Historically, religion has been the most important element of society. It gave people a sense of direction and ground to act upon. It is an unchanging foundation for many Africans.

Traditional religions are often based on the teachings of an archetypal figure or historical figure. The details of these figures are transmitted through the written scriptures or oral tradition.

Organized religion is a system of rules that govern the behavior of its members. It includes moral codes and specific criteria. The core social function of religion is to provide the ingredients for a healthy lifestyle. But this social function is threatened by individualism.

“Religion” is traditionally defined as a social-cultural system that involves designated behaviors, beliefs, world views, ethics, texts, and organizations. It is usually rooted in doctrine and rituals. It is an aspect of the public sphere, but it is also deeply rooted in the larger social environment.

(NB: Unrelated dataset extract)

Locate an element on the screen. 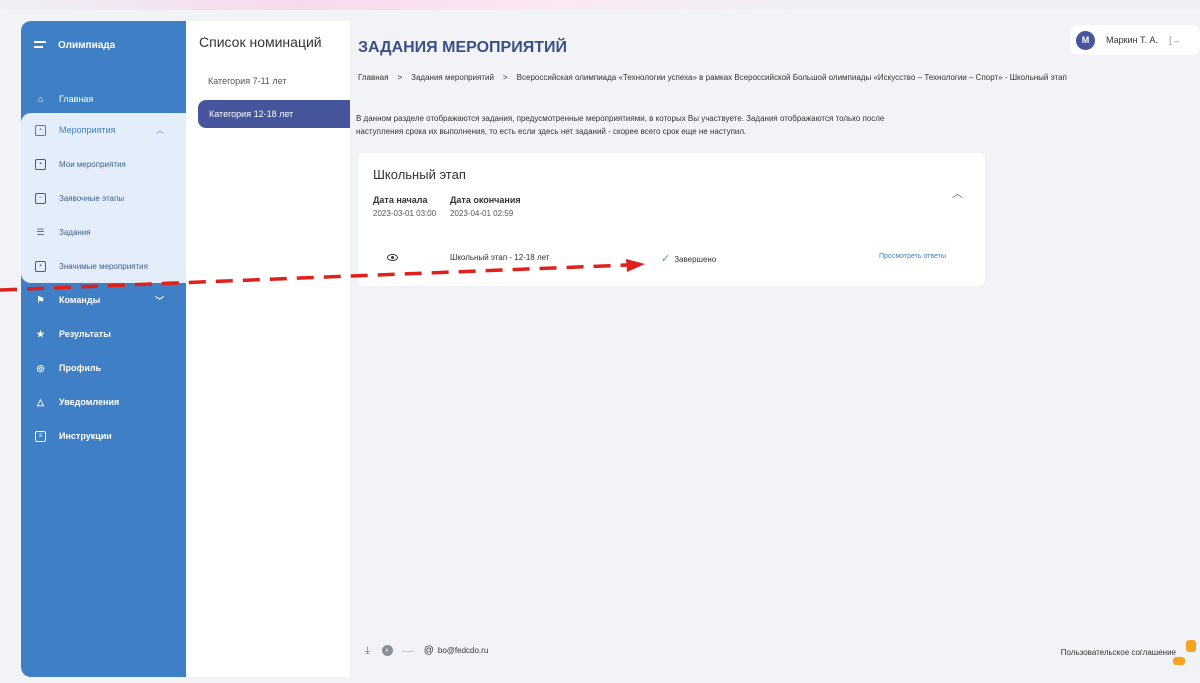 The width and height of the screenshot is (1200, 683). sidebar-item-label: Значимые мероприятия is located at coordinates (104, 266). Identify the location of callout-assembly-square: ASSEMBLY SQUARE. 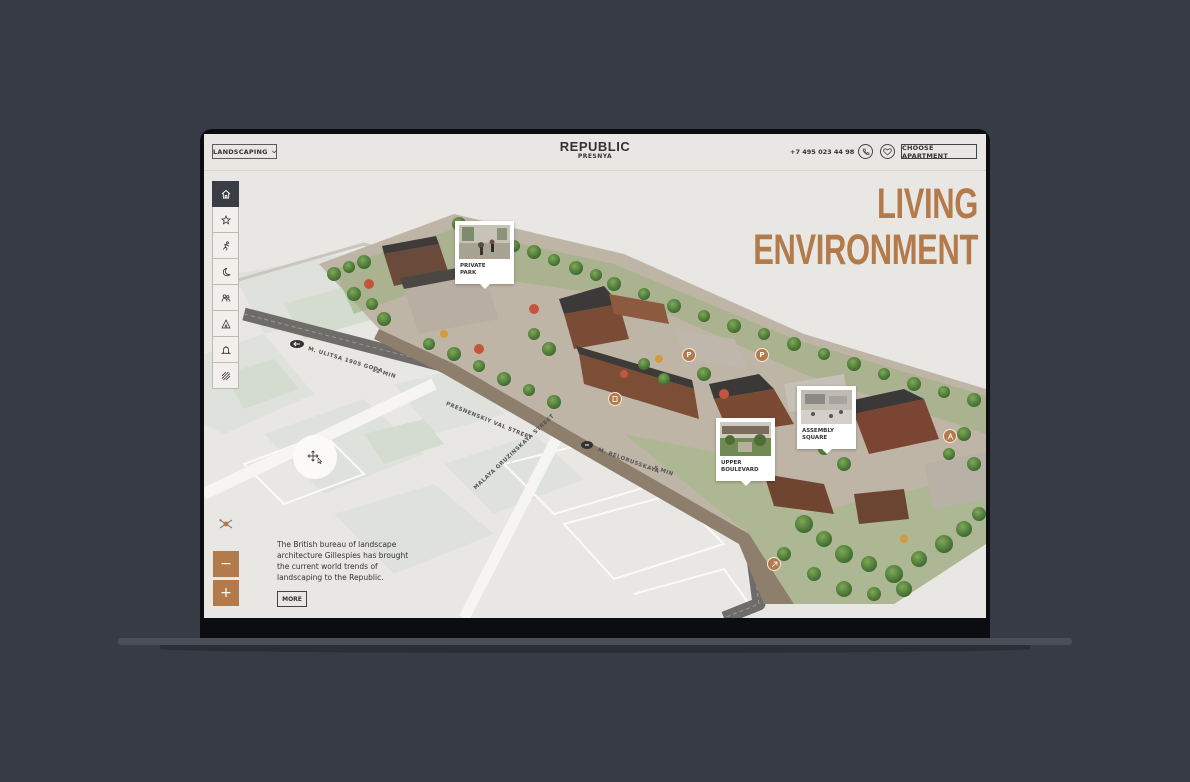
(826, 420).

While religion is not considered a disease or a disease of the mind, it can promote rigid thinking, an emphasis on sin, and an overreliance on laws. It can also lead to family breakup and suicide.

While religion is a source of meaning and social support, it is not a primary goal of most social institutions. Some people may consider themselves spiritual, but they do not attend religious services. This group is known as the “spiritual but not religious” (SBNR) group.

This group is eight times more likely than evangelicals to not talk about spiritual matters. However, they hold more convictions about the teachings of their faith than practicing Christians.